One of the things that Effie and I had discovered about each other - early on in our friendship - was that there was nothing that either of us liked better than a bloody good mystery. It kept our minds active, kept us limbered up mentally, so to speak. No matter how trivial or earth-shattering, we liked something mysterious and - dare I say it? - spooky to keep us occupied in our spinstery decrepitude.
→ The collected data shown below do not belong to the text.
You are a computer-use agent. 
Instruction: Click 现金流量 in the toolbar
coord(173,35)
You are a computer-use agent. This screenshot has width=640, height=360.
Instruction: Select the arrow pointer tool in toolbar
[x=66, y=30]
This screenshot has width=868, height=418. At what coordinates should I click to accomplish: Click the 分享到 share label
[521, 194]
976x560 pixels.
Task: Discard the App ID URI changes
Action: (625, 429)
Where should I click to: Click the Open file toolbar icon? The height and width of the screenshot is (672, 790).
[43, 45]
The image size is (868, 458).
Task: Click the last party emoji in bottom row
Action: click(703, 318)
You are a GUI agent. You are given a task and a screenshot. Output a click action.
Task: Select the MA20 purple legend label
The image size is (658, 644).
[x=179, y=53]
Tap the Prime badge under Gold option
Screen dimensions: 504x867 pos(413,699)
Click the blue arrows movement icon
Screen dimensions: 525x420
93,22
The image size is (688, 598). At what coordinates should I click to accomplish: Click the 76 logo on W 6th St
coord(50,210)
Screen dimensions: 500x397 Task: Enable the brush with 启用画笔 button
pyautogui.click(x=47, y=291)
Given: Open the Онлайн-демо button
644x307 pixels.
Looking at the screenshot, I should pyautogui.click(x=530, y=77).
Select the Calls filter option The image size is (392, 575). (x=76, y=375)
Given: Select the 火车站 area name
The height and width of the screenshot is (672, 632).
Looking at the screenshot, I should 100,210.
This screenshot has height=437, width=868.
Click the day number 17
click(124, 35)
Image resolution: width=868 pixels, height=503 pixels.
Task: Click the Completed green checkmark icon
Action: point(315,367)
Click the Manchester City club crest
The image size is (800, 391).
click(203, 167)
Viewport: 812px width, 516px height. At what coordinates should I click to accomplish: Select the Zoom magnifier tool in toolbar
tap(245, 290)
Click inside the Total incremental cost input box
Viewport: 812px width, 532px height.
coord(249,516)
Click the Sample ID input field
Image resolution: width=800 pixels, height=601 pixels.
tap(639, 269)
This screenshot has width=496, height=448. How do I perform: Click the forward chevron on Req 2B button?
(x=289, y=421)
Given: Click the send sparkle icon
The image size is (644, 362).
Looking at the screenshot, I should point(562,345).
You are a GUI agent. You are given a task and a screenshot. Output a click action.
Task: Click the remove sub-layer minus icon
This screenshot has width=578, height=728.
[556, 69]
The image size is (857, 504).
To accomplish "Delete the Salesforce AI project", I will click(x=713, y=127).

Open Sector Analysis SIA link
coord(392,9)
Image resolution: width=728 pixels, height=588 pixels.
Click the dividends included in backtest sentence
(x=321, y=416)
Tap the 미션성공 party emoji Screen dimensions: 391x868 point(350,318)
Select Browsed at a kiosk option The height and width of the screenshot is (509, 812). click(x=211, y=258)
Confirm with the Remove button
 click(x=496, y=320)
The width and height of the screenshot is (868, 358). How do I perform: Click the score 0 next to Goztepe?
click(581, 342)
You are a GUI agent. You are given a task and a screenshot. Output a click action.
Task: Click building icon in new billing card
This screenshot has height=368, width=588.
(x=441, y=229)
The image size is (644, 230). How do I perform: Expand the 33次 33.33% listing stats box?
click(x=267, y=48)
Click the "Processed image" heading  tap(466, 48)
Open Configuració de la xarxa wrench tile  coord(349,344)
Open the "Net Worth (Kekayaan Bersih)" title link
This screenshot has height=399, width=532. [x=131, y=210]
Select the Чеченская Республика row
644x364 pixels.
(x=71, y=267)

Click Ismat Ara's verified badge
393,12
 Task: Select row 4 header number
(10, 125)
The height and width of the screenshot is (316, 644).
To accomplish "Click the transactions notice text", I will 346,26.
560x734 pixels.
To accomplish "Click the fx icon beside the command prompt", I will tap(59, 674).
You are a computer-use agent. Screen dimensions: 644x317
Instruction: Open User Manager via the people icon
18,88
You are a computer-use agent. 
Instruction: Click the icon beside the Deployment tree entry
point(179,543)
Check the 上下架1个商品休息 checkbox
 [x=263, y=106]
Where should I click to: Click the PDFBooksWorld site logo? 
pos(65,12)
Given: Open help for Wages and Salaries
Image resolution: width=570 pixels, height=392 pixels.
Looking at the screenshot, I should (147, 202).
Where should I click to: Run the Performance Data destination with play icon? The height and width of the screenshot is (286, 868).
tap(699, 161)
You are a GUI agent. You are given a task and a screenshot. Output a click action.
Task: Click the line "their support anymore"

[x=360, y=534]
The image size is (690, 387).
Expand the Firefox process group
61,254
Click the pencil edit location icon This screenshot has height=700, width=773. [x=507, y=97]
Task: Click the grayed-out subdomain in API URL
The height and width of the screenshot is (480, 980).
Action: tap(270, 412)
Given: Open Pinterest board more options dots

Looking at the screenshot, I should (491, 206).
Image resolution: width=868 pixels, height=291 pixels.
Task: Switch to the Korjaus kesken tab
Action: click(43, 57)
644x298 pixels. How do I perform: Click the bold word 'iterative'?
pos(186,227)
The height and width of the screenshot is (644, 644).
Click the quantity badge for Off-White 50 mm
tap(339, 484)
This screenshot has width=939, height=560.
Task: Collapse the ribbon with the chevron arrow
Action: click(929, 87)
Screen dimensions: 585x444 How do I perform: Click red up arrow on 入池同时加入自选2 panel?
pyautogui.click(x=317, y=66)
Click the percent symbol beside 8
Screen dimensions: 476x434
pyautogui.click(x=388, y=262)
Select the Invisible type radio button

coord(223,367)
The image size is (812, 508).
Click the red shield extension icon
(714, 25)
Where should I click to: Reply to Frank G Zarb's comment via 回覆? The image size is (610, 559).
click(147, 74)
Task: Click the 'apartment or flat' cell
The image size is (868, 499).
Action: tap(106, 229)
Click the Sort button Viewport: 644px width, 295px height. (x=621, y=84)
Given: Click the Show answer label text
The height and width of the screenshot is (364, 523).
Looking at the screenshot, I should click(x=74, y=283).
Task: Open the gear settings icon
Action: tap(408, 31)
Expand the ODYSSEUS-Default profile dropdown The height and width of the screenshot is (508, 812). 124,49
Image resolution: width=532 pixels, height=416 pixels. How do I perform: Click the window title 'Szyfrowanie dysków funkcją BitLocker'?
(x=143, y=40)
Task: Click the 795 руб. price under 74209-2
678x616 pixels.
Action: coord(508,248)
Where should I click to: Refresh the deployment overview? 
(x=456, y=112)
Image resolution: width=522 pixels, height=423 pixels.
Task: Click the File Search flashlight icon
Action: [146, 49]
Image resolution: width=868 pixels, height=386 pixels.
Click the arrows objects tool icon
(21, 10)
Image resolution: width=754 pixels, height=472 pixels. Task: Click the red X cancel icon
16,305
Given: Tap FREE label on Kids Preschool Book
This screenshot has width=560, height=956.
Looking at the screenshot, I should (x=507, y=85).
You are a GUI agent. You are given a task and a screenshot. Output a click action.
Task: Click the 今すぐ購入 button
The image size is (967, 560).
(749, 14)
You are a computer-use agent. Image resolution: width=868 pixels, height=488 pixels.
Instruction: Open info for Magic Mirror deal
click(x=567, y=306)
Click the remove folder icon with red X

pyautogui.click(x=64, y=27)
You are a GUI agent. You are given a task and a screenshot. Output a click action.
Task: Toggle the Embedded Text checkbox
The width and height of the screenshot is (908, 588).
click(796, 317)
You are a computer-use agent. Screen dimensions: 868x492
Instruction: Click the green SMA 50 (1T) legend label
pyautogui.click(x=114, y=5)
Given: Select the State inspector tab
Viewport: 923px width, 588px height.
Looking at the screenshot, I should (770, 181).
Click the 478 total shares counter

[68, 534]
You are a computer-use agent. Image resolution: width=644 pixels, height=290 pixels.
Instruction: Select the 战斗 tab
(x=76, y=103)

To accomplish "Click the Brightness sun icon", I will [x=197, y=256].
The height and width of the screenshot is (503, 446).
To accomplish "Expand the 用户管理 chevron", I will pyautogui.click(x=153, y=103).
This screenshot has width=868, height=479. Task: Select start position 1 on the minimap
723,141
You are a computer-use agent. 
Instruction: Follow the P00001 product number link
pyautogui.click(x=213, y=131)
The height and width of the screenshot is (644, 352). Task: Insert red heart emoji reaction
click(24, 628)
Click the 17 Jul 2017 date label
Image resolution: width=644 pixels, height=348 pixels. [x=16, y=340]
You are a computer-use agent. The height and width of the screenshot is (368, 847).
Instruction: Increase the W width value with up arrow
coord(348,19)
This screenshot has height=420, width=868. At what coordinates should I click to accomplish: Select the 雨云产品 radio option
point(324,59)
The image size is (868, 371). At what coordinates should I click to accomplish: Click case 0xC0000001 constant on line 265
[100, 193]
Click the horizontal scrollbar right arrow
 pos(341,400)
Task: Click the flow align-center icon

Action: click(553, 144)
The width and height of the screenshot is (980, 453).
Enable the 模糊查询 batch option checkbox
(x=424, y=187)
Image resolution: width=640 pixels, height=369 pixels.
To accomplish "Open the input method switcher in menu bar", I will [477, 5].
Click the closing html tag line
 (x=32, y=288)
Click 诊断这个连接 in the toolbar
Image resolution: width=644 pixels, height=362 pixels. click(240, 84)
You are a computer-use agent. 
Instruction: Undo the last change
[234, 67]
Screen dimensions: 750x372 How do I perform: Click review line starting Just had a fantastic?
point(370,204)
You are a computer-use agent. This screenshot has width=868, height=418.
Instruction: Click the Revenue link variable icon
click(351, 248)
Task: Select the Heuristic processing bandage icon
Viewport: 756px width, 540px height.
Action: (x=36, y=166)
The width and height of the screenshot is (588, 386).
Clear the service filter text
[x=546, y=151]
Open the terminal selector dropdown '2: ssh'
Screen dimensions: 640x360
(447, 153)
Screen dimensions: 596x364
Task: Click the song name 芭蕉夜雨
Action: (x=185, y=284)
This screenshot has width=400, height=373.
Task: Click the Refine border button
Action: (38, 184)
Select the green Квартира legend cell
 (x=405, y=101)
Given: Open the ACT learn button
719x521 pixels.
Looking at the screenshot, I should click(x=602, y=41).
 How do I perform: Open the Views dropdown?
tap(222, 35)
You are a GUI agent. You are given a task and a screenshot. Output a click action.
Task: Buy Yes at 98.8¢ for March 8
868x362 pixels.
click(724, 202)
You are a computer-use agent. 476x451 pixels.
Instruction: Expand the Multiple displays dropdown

Right now, treading on the gold and crimson leaf mulch, tasting the stiff salt breeze off the North Sea, we knew we were on the brink of s
omething grand.
I returned to my home, my glorious B-and-B, to get on with my work. Effie marched off to hers next door having issued a curt goodbye. There’s nothing sentimental about Effie. She’s not what you’d call a clingy friend, which suits me fine. She went in through her ground-floor junk shop, then to her echoing rooms upstairs.
It must be gloomy for her. Lonely, up there.
I think she prizes her solitude, as do I.
That Monday I had no paying guests. The season had wound down to a standstill and I had only a few bookings lined up over the next couple of months. However, that was no reason to let things slide. I anticipated a headily enjoyable evening scrubbing out the four bathrooms. Getting the old baking soda going. Sloshing around with the mop.
And maybe I’d have a lovely deep bath and pamper myself a bit.
As you can see, I was thinking about make-overs.
But there was no way I would visit the Deadly Boutique. I wouldn’t let any beautician lay their hands on me, no matter how skilled or magical they were. I simply couldn’t let them touch me.
I can’t let anyone get that close.
In the eyes of the world I have to look like an unobtrusive woman. I have to draw scant attention.
How old am I?
In the eyes of the world, and the eyes of this town, I am coming up to pension age. Effie keeps asking when I’ll be due for my bus pass. She’s guessed it must be soon. She already has hers and she isn’t too proud to get on the buses for nothing. Effie says that when I have mine, we’ll go on trips together, up the wild north coast, and count the pennies we’re saving. I haven’t the heart to tell her my pension will never come. I can’t bring myself to say that I’m not on the official records. Really, I don’t exist. It’s hard to explain that to your best friend.